Total de visualizações de página

domingo, 9 de abril de 2023

trechos de "O Livro do Desassossego", de Fernando Pessoa

 

 

                                                                                  (imagem da internet)


Claro que as frases têm um efeito mais profundo dentro do contexto do livro. Vou ver se consigo publicar trechos do livro aqui no blog.


[15]

Conquistei, palmo a pequeno palmo, o terreno interior que nascera meu.

Reclamei, espaço a pequeno espaço, o pântano em que me quedara nulo.
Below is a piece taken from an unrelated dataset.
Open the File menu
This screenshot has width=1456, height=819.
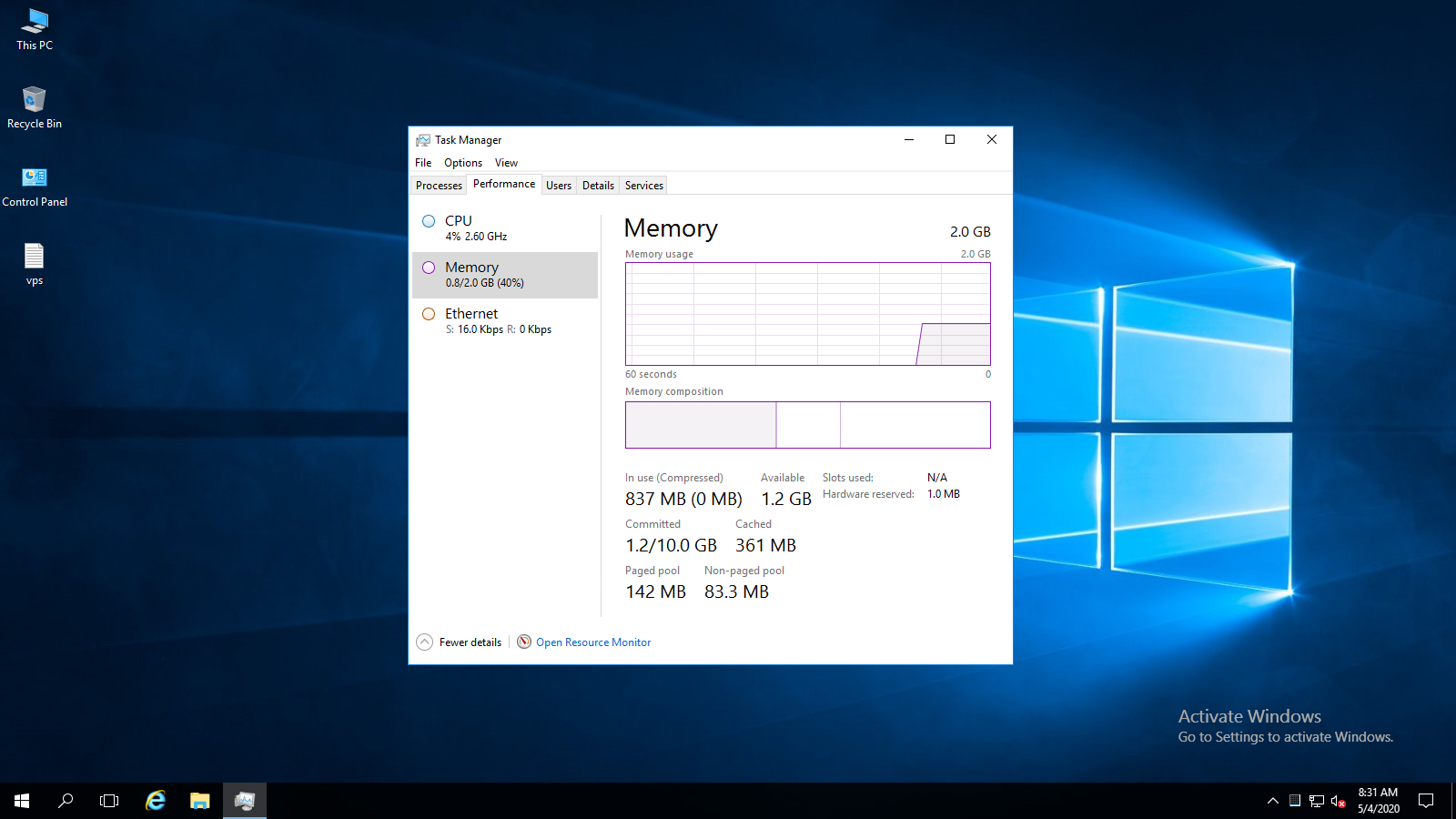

Pari meu ser infinito, mas tirei-me a ferros de mim mesmo.

 

[17]

São horas talvez de eu fazer o único esforço de eu olhar para a minha vida. Vejo-me no meio de um deserto imenso. Digo do que ontem literariamente fui, procuro explicar a mim próprio como cheguei aqui.

[18]

Talvez o meu destino seja eternamente ser guarda-livros, e a poesia ou a literatura uma borboleta que, pousando-me na cabeça, me torne tanto mais ridículo quanto maior for a sua própria beleza.

[29]

Era a ocasião de estar alegre. Mas pesava-me qualquer coisa, uma ânsia desconhecida, um desejo sem definição, nem até reles. Tardava-me, talvez, a sensação de estar vivo. E quando me debrucei da janela altíssima, sobre a rua para onde olhei sem vê-la, senti-me de repente um daqueles trapos úmidos de limpar coisas sujas, que se levam para a janela para secar, mas se esquecem, enrodilhados, no parapeito que mancham lentamente.

[30]

Não me lembro da minha mãe. Ela morreu tinha eu um ano. Tudo o que há de disperso e duro na minha sensibilidade vem da ausência desse calor e da saudade inútil dos beijos de que me não lembro. Sou postiço. Acordei sempre contra seios outros, acalentado por desvio.

Talvez que a saudade de não ser filho tenha grande parte na minha indiferença sentimental. Quem, em criança, me apertou contra a cara não me podia apertar contra o coração. Essa estava longe, num jazigo — essa que me pertenceria, se o Destino houvesse querido que me pertencesse.